(Prompt): Below are some records. Print exactly the lines between the one holding "Instruction: Select the" and the one holding "The height and width of the screenshot is (145, 257).", inclusive, and nothing else.

(Records to use):
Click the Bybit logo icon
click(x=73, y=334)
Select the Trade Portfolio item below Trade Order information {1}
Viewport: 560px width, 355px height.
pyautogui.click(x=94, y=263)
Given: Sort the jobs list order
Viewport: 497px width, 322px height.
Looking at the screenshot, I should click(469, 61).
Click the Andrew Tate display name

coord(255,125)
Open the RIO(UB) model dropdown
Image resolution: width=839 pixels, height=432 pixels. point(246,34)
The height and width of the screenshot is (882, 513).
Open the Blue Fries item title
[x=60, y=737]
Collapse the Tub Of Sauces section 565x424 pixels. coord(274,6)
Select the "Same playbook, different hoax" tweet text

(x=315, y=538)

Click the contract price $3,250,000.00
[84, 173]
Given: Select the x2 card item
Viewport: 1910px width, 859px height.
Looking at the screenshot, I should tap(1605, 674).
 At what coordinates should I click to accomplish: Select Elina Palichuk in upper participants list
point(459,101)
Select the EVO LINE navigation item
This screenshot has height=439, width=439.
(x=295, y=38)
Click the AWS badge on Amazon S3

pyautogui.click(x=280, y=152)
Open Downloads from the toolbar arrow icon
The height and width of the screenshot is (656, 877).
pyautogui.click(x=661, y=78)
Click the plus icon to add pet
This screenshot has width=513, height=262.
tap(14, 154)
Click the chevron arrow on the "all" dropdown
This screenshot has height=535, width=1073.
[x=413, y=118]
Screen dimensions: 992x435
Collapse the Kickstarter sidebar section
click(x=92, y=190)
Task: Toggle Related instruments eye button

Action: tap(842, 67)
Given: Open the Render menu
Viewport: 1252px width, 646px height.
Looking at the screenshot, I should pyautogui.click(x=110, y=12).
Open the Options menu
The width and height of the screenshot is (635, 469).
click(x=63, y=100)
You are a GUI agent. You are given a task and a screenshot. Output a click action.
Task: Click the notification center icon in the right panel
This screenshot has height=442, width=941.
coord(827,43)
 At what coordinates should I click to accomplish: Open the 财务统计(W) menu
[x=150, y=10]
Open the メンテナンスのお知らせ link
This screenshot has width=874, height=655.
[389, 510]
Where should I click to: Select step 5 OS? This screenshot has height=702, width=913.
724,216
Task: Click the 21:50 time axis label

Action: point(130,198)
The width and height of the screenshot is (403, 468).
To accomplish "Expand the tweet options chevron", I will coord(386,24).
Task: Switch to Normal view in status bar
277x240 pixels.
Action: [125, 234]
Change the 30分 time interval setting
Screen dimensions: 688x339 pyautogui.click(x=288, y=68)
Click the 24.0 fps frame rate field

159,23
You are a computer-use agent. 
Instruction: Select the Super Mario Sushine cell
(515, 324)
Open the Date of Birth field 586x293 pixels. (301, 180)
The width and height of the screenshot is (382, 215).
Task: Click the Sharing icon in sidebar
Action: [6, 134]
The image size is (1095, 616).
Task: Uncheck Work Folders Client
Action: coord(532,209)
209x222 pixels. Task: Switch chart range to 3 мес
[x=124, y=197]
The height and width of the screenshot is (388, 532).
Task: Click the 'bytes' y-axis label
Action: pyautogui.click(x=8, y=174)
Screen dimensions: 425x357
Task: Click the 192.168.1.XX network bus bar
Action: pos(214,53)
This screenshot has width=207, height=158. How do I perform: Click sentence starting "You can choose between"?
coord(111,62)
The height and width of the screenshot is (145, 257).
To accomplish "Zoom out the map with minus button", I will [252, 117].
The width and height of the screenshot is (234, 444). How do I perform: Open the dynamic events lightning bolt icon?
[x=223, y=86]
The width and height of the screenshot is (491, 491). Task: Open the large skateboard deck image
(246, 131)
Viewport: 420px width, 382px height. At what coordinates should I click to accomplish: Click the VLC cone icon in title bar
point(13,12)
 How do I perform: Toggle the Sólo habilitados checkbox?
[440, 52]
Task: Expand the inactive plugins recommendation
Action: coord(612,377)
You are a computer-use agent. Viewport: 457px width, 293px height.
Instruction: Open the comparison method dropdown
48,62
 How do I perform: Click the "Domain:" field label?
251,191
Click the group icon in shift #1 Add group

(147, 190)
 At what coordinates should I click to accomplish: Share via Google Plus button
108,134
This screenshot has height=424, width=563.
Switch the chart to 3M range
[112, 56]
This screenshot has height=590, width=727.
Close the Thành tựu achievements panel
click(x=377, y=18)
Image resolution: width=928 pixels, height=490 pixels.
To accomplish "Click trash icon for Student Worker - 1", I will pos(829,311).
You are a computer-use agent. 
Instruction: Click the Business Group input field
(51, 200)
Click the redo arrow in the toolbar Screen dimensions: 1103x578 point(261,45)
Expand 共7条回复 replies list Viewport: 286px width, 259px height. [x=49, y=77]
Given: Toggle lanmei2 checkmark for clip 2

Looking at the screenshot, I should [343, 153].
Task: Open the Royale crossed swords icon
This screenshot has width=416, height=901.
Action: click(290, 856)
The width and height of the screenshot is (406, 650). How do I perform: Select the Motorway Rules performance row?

(Your response):
Instruction: Select the Super Mario Sushine cell
(515, 324)
Open the Date of Birth field 586x293 pixels. (301, 180)
The width and height of the screenshot is (382, 215).
Task: Click the Sharing icon in sidebar
Action: [6, 134]
The image size is (1095, 616).
Task: Uncheck Work Folders Client
Action: coord(532,209)
209x222 pixels. Task: Switch chart range to 3 мес
[x=124, y=197]
The height and width of the screenshot is (388, 532).
Task: Click the 'bytes' y-axis label
Action: pyautogui.click(x=8, y=174)
Screen dimensions: 425x357
Task: Click the 192.168.1.XX network bus bar
Action: pos(214,53)
This screenshot has width=207, height=158. How do I perform: Click sentence starting "You can choose between"?
coord(111,62)
The height and width of the screenshot is (145, 257).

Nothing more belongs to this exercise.